Les catastrophes climatiques ont «seulement» coûté 268G$US en 2022

L’année qui s’achève a été le théâtre d’une inondation horrible qui a englouti le tiers du Pakistan, d’un des trois ouragans les plus coûteux de l’histoire des États-Unis, de sécheresses dévastatrices en Europe et en Chine, d’une famine causée par la sécheresse en Afrique et de canicules un peu partout.

Et pourtant, ça a déjà été pire.

Même avec tous ces dégâts et toutes ces pertes de vie, le coût des dommages causés par les catastrophes climatiques a reculé à 268 milliards $ US cette année, un déclin de 12 % comparativement à plus de 300 milliards $ US en 2021, selon le grand réassureur Swiss Re.

Ces catastrophes climatiques, dont certaines ont été exacerbées par les changements climatiques d’origine humaine, se produisent si fréquemment que l’avalanche de cette année, qui aurait fracassé des records il y a vingt ans, fait presque figure de répit.

Bienvenue à la nouvelle anormalité.

«Nous nous sommes presque habitués aux extrêmes. Et cette année pourrait sembler particulièrement intense si on la compare aux années précédentes, mais si on la compare aux années les plus intenses, comme 2017 et 2020 et 2021… on dirait un léger ajustement à la baisse, a dit l’économiste et météorologue Adam Smith, de l’agence américaine NOAA. On commence à s’y habituer, mais ce n’est pas une bonne façon d’affronter l’avenir.»

§ **CONTENU DES DONNÉES**:
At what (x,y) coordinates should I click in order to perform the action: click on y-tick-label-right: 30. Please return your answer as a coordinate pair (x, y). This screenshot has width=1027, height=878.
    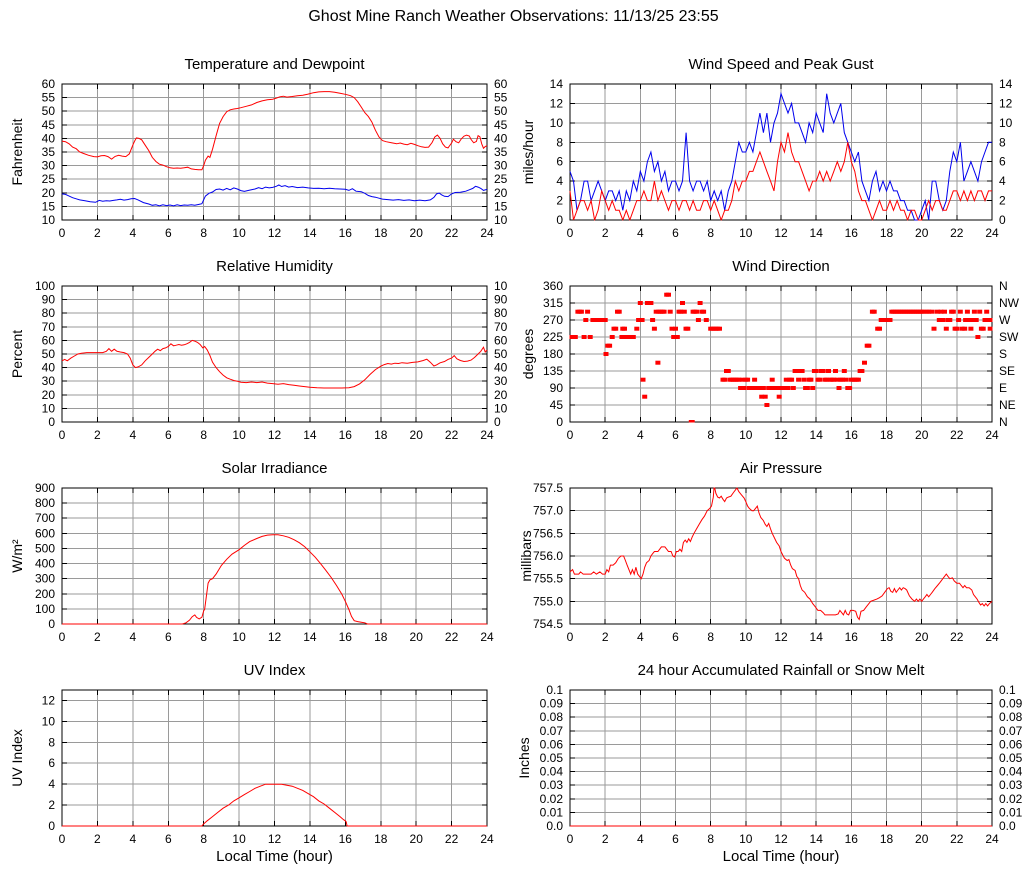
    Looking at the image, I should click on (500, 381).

§ **CONSIGNE**: Rédigez la suite de l'article sur le coût des catastrophes climatiques en 2022, en commençant juste après la citation d'Adam Smith qui le clôt.

§ **RÉSULTAT OBTENU**:
On a recensé cette année aux États-Unis des catastrophes qui ont causé des pertes d’au moins un milliard de dollars dans toutes les catégories, exception faite des tempêtes hivernales : ouragans, inondations, sécheresses, canicules, feux de forêt, tempêtes de grêle et même une puissante tempête de vent appelée «derecho».

M. Smith a dit que NOAA n’a pas encore fini de comptabiliser les dommages causés par l’ouragan Ian, qui a frappé la Floride de plein fouet, mais qu’ils excéderont probablement les 100 milliards $ US, ce qui lui vaudrait le troisième rang derrière les ouragans Katrina en 2005 et Harvey en 2017.

Dans les années 1980, une catastrophe climatique causant des dommages d’au moins un milliard de dollars survenait tous les 82 jours aux États-Unis; aujourd’hui, c’est tous les 18 jours, même en tenant compte de l’inflation.

Mondialement, «si on se concentre sur les six dernières années, entre 2017 et 2022, ça a été particulièrement pénible», surtout en comparaison avec les cinq années précédentes, a dit un des dirigeants de Swiss Re, Martin Bertogg.

«On aurait dit un changement de régime, certains ont qualifié ça de nouvelle normalité», a-t-il expliqué. Il y voit plutôt un retour, après une brève pause, à une tendance à long terme qui voit le coût des catastrophes augmenter de 5 % à 7 % par année.

«De plus en plus de preuves scientifiques montrent que les changements climatiques accentuent la variabilité aussi bien que la moyenne» des catastrophes climatiques, a dit le professeur Chris Field, de l’université de Stanford. Ça veut dire que certaines années nous malmènent plus que d’autres. Lors de certaines années, on est frappés comme jamais auparavant.»

«La chose importante est que la tendance des désastres augmente, a-t-il ajouté. Et ça va continuer à augmenter jusqu’à ce qu’on mette fin au réchauffement.»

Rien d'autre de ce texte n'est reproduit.